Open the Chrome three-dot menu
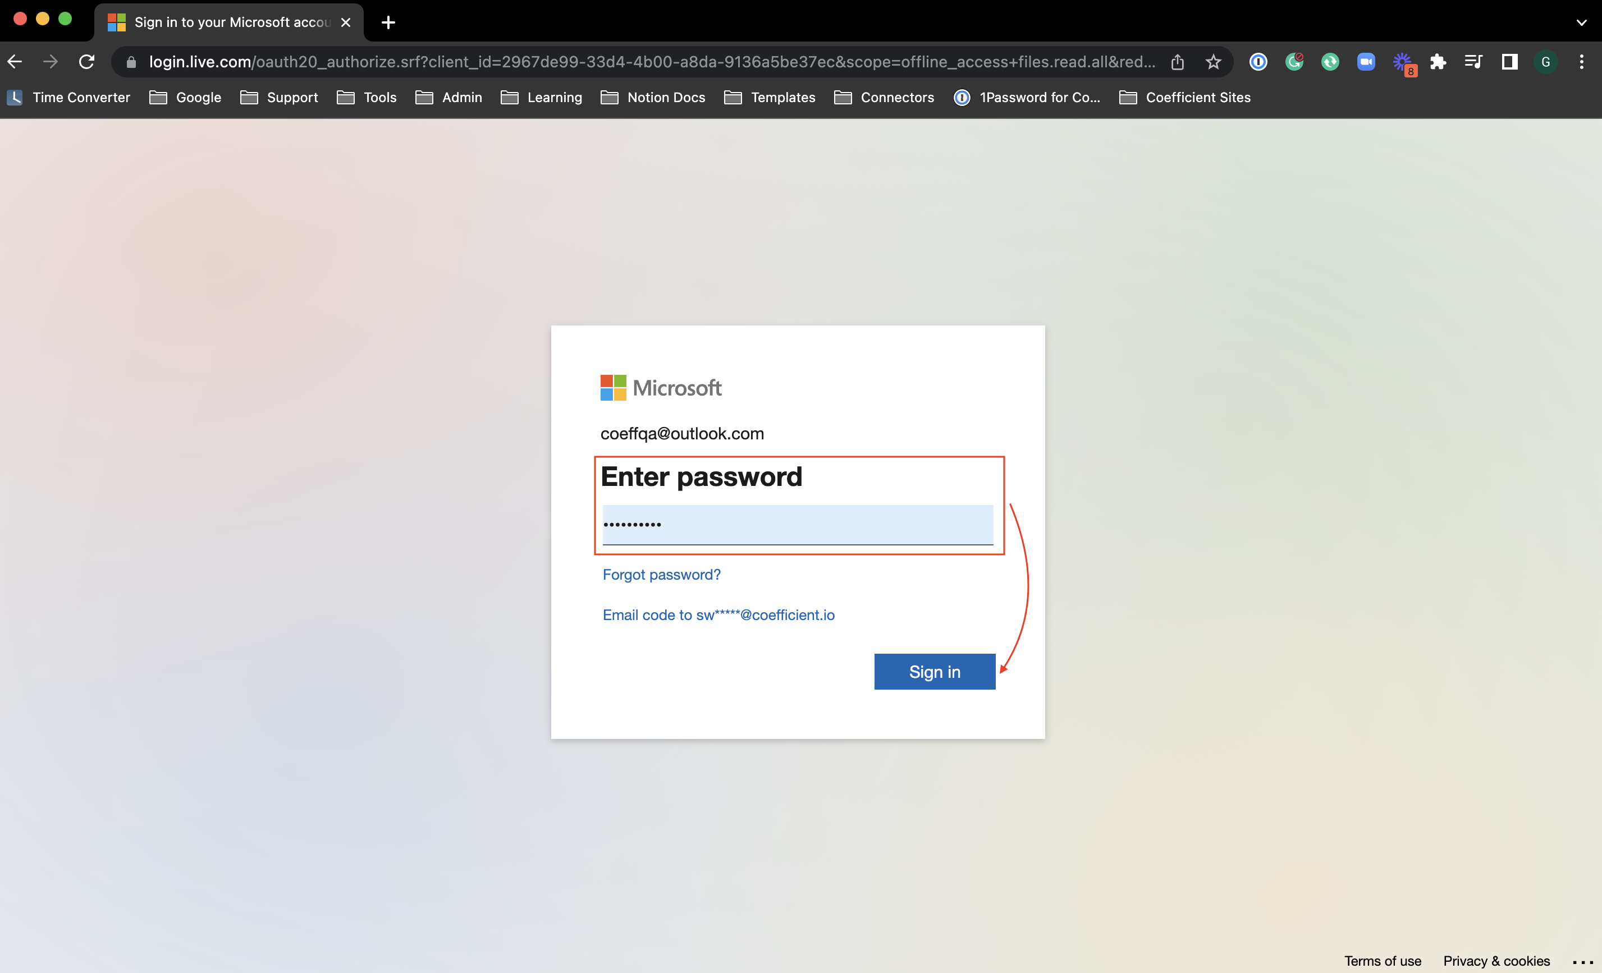 click(x=1582, y=62)
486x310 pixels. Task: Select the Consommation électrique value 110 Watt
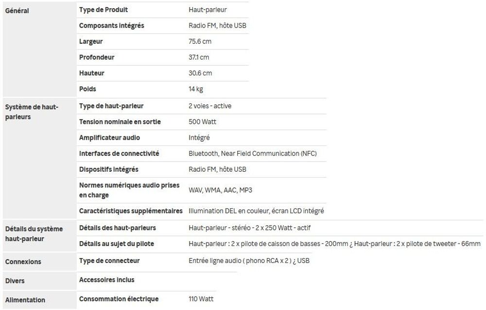pos(201,299)
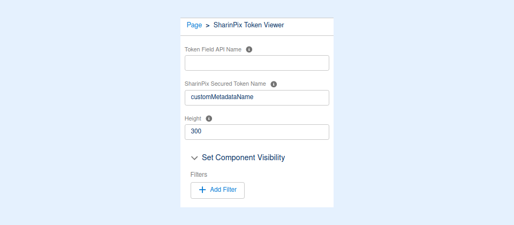Click the Add Filter button text
The image size is (514, 225).
pos(223,190)
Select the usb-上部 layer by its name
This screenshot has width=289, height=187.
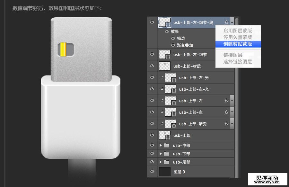pos(182,135)
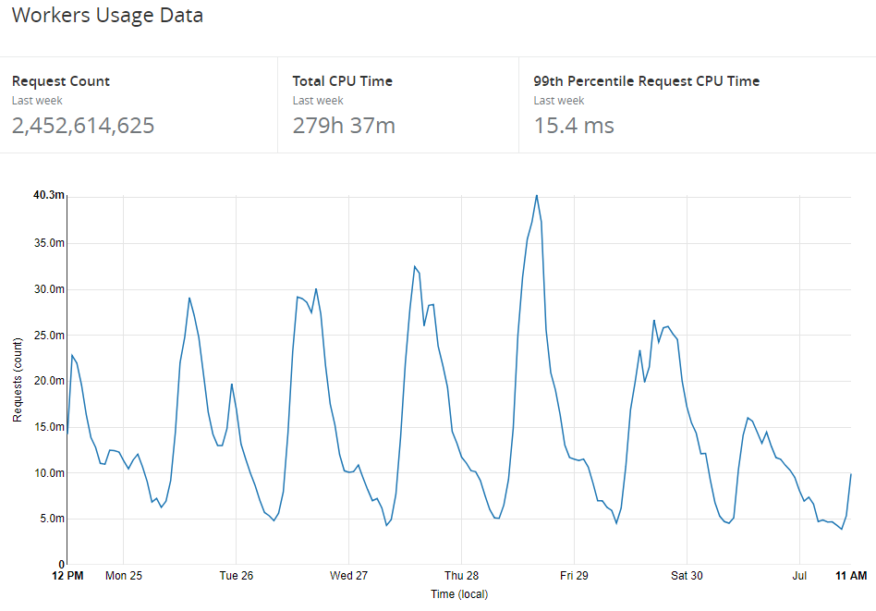Open the 99th Percentile Request CPU Time card
The height and width of the screenshot is (611, 876).
(x=646, y=81)
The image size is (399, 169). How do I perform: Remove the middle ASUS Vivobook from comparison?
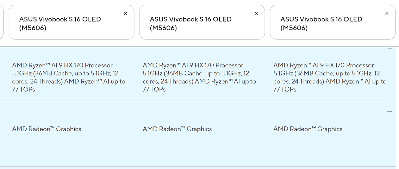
◆ ◆ ◆
To do
Convert the records above into a JSON list of strings, one string per line, leaving out blank lines and the pictures.

Solution to this task
[
  "Open the Chrome three-dot menu",
  " click(x=1582, y=62)",
  "486x310 pixels. Task: Select the Consommation électrique value 110 Watt",
  "pos(201,299)",
  "Click the Add Filter button text",
  "The image size is (514, 225).",
  "pos(223,190)",
  "Select the usb-上部 layer by its name",
  "This screenshot has width=289, height=187.",
  "pos(182,135)",
  "Open the 99th Percentile Request CPU Time card",
  "The height and width of the screenshot is (611, 876).",
  "(x=646, y=81)",
  "The image size is (399, 169). How do I perform: Remove the middle ASUS Vivobook from comparison?"
]